● Passage to read

──────

DUBAI // Style and elegance were the order of the day for the thousands of spectators who defied a barrage of rain to witness the Dubai World Cup at Meydan on Saturday.

Upwards of 60,000 people gathered and millions more watched on television the world’s richest race day, when Arrogate underline its status as the world’s highest-rated horse by scooping the US$10 million (Dh36.7m) Dubai World Cup with ease.

The colt came from the back of the field to run down Gun Runner and Neolithic for the United States to take first, second and third places in the main race.

Before that, Sheikh Hamdan bin Mohammed, Dubai Crown Prince, opened the 2017 Dubai World Cup and people swept into the venue to enjoy the racing as well as fashion competitions and many other entertainment activities, including an after-race concert by Australian pop star Sia.

The mile-long grandstand was overflowing with fans who remained in high spirits despite the weather.

Both men and women took the opportunity to show off their style, flair and elegance in the field of couture.

Nader Tearab was named the Best Dressed Man at the Meydan Style Stakes – his second win at the Dubai World Cup.

Best Dressed Woman Carol Merhij, a Lebanese resident of Dubai, was wearing a cool black-and-blue dress.

“We came a bit earlier this time due to the wet weather,” she said.

“I love horse races and this is why I am always keen to come and enjoy the races and entertainment that’s held alongside. Plus, I get to wear my best outfits.”

──────

● Information given
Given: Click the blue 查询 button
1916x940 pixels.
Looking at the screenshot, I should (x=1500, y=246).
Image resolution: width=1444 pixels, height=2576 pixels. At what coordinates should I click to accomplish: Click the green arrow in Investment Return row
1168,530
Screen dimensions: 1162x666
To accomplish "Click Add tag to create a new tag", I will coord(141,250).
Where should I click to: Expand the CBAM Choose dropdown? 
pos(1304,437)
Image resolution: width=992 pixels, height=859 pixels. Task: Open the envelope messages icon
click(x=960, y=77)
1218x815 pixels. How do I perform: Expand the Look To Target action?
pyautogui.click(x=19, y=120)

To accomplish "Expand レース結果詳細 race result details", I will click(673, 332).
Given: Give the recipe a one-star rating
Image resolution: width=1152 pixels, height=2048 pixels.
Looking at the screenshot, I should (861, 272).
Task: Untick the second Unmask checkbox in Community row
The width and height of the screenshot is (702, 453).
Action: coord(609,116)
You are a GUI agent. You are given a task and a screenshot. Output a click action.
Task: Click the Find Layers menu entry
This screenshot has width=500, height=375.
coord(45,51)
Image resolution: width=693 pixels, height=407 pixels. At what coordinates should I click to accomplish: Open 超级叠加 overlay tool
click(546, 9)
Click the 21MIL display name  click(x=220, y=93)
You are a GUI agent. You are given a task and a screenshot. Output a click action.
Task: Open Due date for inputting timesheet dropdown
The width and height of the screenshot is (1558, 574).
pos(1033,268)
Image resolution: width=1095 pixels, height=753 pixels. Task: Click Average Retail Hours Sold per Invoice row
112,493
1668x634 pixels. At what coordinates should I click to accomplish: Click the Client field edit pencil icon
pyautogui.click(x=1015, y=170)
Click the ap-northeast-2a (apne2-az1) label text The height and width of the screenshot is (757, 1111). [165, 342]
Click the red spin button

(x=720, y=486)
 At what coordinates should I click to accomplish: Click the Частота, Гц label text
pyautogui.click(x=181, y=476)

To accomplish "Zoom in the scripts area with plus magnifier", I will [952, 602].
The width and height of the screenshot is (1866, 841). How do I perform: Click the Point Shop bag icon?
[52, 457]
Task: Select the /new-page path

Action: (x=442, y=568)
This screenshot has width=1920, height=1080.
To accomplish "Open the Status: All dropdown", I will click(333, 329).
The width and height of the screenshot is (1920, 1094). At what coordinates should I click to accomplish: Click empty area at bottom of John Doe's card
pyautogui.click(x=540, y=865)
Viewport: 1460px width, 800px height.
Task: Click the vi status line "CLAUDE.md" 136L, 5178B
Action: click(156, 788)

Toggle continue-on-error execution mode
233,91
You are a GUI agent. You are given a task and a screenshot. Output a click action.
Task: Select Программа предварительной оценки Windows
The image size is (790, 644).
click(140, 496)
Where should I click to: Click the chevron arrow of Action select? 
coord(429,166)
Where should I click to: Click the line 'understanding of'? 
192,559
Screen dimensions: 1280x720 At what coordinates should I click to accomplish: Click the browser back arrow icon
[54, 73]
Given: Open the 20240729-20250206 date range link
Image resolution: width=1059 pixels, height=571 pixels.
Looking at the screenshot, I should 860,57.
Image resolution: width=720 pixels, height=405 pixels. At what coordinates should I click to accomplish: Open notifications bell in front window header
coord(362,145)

──────

● Stated exercise 1
In the Dubai World Cup report, write out word for word the stretch from "The mile-long grandstand" through "Dubai World Cup.".
● Stated exercise 2
According to the Dubai World Cup report, who was named Best Dressed Man at the Meydan Style Stakes?

● Worked solution 1
The mile-long grandstand was overflowing with fans who remained in high spirits despite the weather.

Both men and women took the opportunity to show off their style, flair and elegance in the field of couture.

Nader Tearab was named the Best Dressed Man at the Meydan Style Stakes – his second win at the Dubai World Cup.

● Worked solution 2
Nader Tearab